Recently, the rapid evolution of both passive and active tags has catapulted RFID to the

forefront of the disparate technologies required for shippers and carriers alike.

 

Static Weighing: With all of the recent headlines regarding RFID tagging and cutting-edge sensors, it would appear that static weighing has somehow taken a back seat. This isnt quite true.

 

Static weighing is still the standard bearer for commercial shippers. These industry workhorses include bench scales, floor scales, motor truck and railroad track scales. Static solutions range from a shippers pallet scale used to weigh palletized freight prior to an LTL shipment, to a tabletop-mounted bench scale used for weighing parcel shipments worldwide, to motor truck scales for weighing third-party logistics carriers LTL loads, to railroad track scales for inter-modal freight transport. Static weighing still sets the benchmark.

 

Dynamic Weighing: With the advent of global commerce and the sudden explosion of the distribution center infrastructure,

the need for in-line dynamic weighing systems with the same regulatory conformance characteristics as static weighing has been gaining favor.

 

Distribution centers throughout the world use sorting conveyors, AS/RS systems and sophisticated WMS to run everything from picking, cross-docking and order entry middleware for shipping execution and shipping optimization algorithms on top of miles of conveyor systems.

 

Barcoding: Before RFID, barcodes were used to identify everything from the shippers identification, package contents and part number, as well as weight and part count. Volumes of information needed to be stored in a limited amount of space. Plus, line of sight is required to read a barcode.

 

With the advent of Reduced Space Symbology-14 (RSS-14), many shippers are now deploying hybrid printers with RSS-14 barcode generating and printing software. The RSS-14 barcode symbology is a new type of barcode that is designed primarily for applications where space for a barcode symbol is limited. In addition to being smaller than most other types of barcodes, RSS barcodes can encode up to 14 numeric digits and can also be produced with an optional two dimensional composite component capable of encoding up to 2,361 additional bytes of alpha/numeric data all within a single symbol.

 

Dimension: LTL and parcel carriers have known for years that what they really sell is space on the truck. Though weight is important for legal highway transport, logistics companies learned early on that heavy things can come in small boxes and vice-versa. Thus, transportation and logistics carriers optimized on this technology long ago.

 

Sensors: Shortly, sensors will be available with active tags with a read rate of up to 30 meters unobstructed as well as integrated temperature and pressure measurement that can be read on liquid and metal containers which are immune to gamma rays and virtually indestructible in transport.

 

The ability to read these sensors from satellites using GPS, coupled with cell phone triangulation, makes this a promising development.
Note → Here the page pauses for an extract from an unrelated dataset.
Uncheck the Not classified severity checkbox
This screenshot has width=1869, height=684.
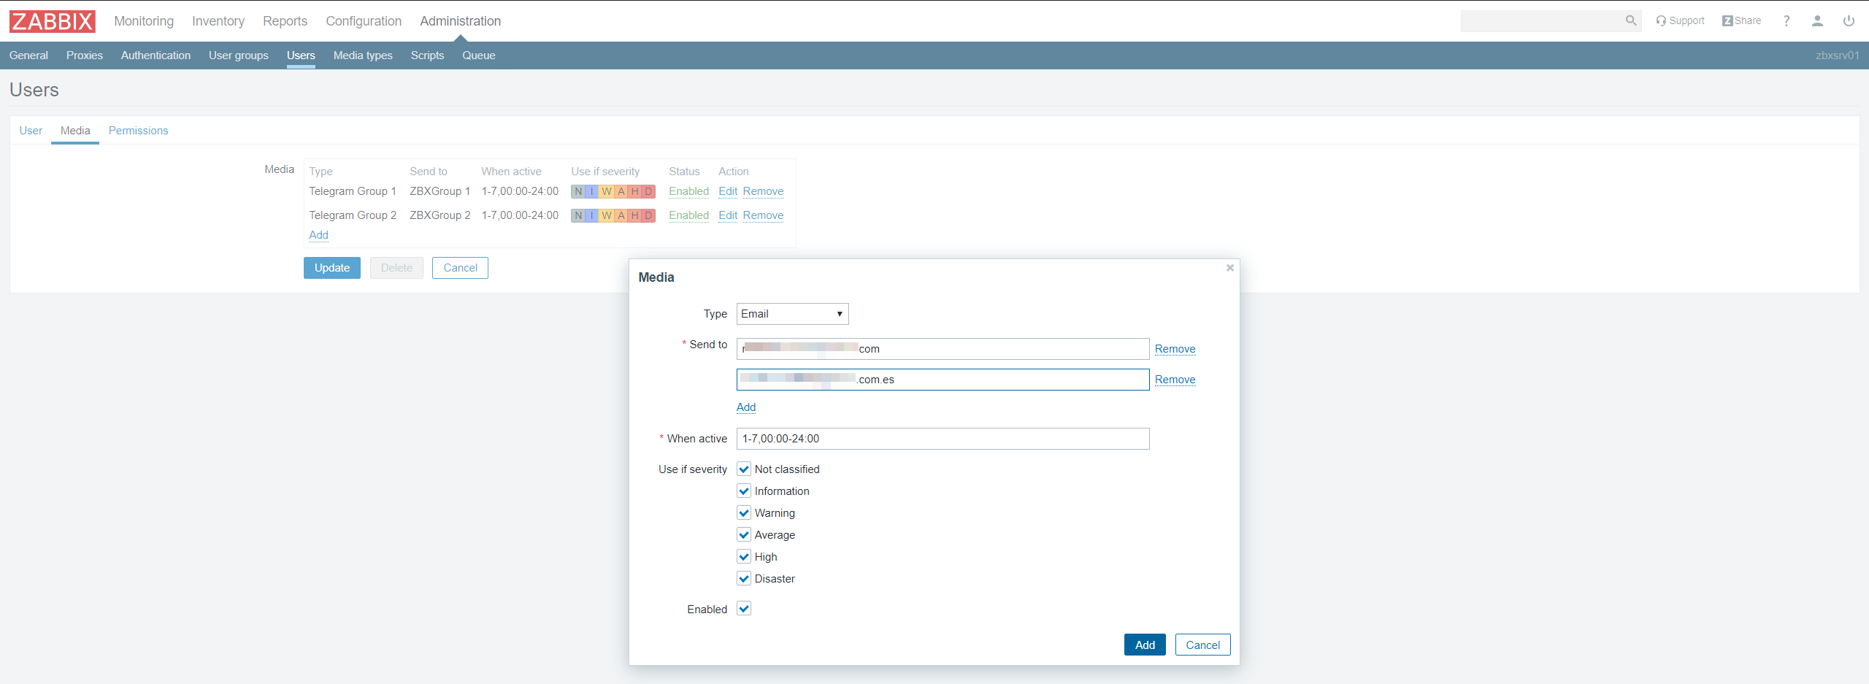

Because cell phones (sensors) put out a constant RF output (sometimes pulsed), they can be tracked using the tower triangulation method where the network administrators can find the users precise location with their administrative network access.

 

Imagine a chemical shipper with a hazardous load and this technology they could monitor temperature, weight and tamper resistance on a remote computer screen real-time. This is no longer the stuff of science fiction; it is being done today.

 

Key Stumbling Blocks Remain

Global demand on the system, current RFID tag cost, interrogator read rates, weighing and dimensional legal-for-trade shipping regulatory requirements, consignor-required conveyor speeds and shorter turnaround timeframes for premium priced overnight handling all place unique demands on both parcel and freight throughput. But the apparent disparate technologies appear not to be the pacing item any more. In fact, the technology appears to be available now in bits and pieces. It is simply a matter of time before the synchronicity and synergy of placing these technologies onto a single, open-architected platform occurs.

 

With all of the new technologies available, this is an exciting time for carriers and shippers. And in the eyes of these carriers and shippers, the emerging technologies have arrived not a moment too soon.